Osmanlı-Venedik elçilik ilişkilerine gelindiğinde ise Venedik’in 12. yüzyıldan beri Konstantinopolis’te devamlı bir temsilcisi olduğunu görürüz. Bu temsilciler balyos (bailo) unvanını taşırlar ve Venedik yurttaşlarının can ve mal güvenliğini sağlamak ile görevlidirler. İstanbul’un fethinden sonra da balyoslar bu görevi sürdürdüler. Bu ilişki, Venedik Cumhuriyeti’nin bitimine kadar devam etti. Pekâlâ, Osmanlı ile Venedik arasında savaş durumları dışında. Genellikle görev süreleri iki yıl olan bu elçiler Venedik’e dönüşlerinden sonra, Venedik’in büyük başkentlerde görevli bütün elçileri gibi, Osmanlı Devleti üstüne ayrıntılı bir elçilik raporu okumaları gerekliydi. 16. yüzyıl başıyla Foscarini’nin elçilik bitimi arasında kırkın üstünde Venedik Cumhuriyeti elçisi Senato karşısında Türkiye gözlemlerini anlatmıştır.

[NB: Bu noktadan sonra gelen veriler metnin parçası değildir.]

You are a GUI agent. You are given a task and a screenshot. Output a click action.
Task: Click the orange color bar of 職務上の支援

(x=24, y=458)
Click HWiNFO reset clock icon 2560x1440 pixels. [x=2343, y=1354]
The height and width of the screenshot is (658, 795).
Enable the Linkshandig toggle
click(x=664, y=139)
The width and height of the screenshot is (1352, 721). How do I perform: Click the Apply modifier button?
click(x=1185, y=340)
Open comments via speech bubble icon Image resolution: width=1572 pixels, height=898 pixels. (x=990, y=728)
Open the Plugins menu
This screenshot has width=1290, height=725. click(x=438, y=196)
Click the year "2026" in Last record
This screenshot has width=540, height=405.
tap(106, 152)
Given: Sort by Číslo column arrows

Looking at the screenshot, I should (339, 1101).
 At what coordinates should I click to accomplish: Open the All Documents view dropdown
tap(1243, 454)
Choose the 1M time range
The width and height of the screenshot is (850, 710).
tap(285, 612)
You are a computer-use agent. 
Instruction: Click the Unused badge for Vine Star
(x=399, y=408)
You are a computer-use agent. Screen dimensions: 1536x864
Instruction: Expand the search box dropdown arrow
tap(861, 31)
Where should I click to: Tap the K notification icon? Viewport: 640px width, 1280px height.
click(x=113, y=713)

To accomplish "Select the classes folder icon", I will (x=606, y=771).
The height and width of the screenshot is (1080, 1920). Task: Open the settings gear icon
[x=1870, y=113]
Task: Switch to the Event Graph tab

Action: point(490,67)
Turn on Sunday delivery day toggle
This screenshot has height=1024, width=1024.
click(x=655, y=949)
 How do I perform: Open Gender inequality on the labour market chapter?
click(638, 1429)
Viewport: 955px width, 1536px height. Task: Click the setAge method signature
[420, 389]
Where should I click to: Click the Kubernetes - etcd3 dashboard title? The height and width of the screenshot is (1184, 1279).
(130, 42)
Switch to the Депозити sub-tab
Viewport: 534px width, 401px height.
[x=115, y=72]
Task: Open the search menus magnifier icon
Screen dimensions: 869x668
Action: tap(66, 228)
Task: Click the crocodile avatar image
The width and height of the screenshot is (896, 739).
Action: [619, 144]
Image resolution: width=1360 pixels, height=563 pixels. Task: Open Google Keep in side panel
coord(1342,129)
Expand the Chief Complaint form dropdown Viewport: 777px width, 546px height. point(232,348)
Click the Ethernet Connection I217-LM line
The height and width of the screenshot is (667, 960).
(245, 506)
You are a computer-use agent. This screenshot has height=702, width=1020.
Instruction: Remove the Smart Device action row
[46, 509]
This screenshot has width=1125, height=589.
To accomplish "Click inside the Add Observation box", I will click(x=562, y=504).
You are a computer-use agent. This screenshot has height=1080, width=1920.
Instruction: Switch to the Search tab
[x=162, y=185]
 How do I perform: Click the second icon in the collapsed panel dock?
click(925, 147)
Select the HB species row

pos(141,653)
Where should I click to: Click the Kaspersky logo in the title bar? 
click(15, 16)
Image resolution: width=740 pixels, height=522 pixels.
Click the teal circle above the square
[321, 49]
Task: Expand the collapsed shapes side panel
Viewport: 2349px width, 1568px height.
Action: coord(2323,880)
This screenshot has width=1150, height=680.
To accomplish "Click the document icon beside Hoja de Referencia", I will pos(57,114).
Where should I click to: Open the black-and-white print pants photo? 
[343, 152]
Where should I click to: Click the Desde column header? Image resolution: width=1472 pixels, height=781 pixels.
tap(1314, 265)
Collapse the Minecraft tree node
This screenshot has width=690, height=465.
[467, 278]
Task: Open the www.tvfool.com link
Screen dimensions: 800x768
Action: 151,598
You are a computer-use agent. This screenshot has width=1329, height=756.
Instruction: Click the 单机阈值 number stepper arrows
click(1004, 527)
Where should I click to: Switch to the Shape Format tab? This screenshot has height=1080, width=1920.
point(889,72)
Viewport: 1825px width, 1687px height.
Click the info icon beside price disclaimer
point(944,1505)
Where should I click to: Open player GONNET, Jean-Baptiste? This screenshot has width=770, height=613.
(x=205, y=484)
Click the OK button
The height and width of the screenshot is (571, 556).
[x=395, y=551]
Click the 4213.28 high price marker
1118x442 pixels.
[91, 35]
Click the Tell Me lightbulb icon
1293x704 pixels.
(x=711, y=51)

Lucette Valensi, Despot’un Doğuşu alt başlıklı Venedik ve Bab-ı Ali kitabında İstanbul’a atanan Venedik elçilerinin 1503 ve 1641 yılları arasında Osmanlı merkezi sistemi ve kültürel altyapısı üzerine kaleme aldığı kırk sefaretnameyi inceliyor. Bu raporlar ışığında “Doğu despotizmi” kavramının izini sürerek tarihseli bütün görünümleri içinde sunduğu için Osmanlı’yı farklı görünüşlerini resmedebiliyor ve Venedikli elçilerle Osmanlı’nın; sosyal davranışlar, akılcılık, yurttaşlık tutumları, yöneticilik gibi konularda çatıştığı veya kesiştiği noktaları görebiliyoruz.

Valensi, Fransa’nın önde gelen okullarında; Anti-kolonyalizm, Oryantalizm İslam ve Batı konularında çalışan ve eserler üreten önemli bir öğretim görevlisi. Venedik ve Bab-ı Ali adlı bu çalışmasında Valensi, 16 ve 17. yüzyıllarda Osmanlı’da görev almış Venedik elçilerinin dönemin Türkiye’si üstüne düşüncelerini belirttiği raporları sistemli bir şekilde bizlere aktarıyor.

Ayrıca, Valensi kitabını Vivaldi’nin Juditha triomphans oratoryosu ile kuruyor. Venediklilerin Osmanlılar karşısında İkinci Korfu Zaferi’nin kutlandığı Vivaldi’nin bu eseri ile ritimleniyor metin. Yazım ve müzik kaynaşıyor bir bakıma. Kitabı Türkçeye kazandıran Turgut Arnas da Valensi’nin Venedik elçileri anlatımını uyarıcı ve sürükleyici bulduğunu ve kitabı çevirmeyi bu yüzden istediğini belirtiyor.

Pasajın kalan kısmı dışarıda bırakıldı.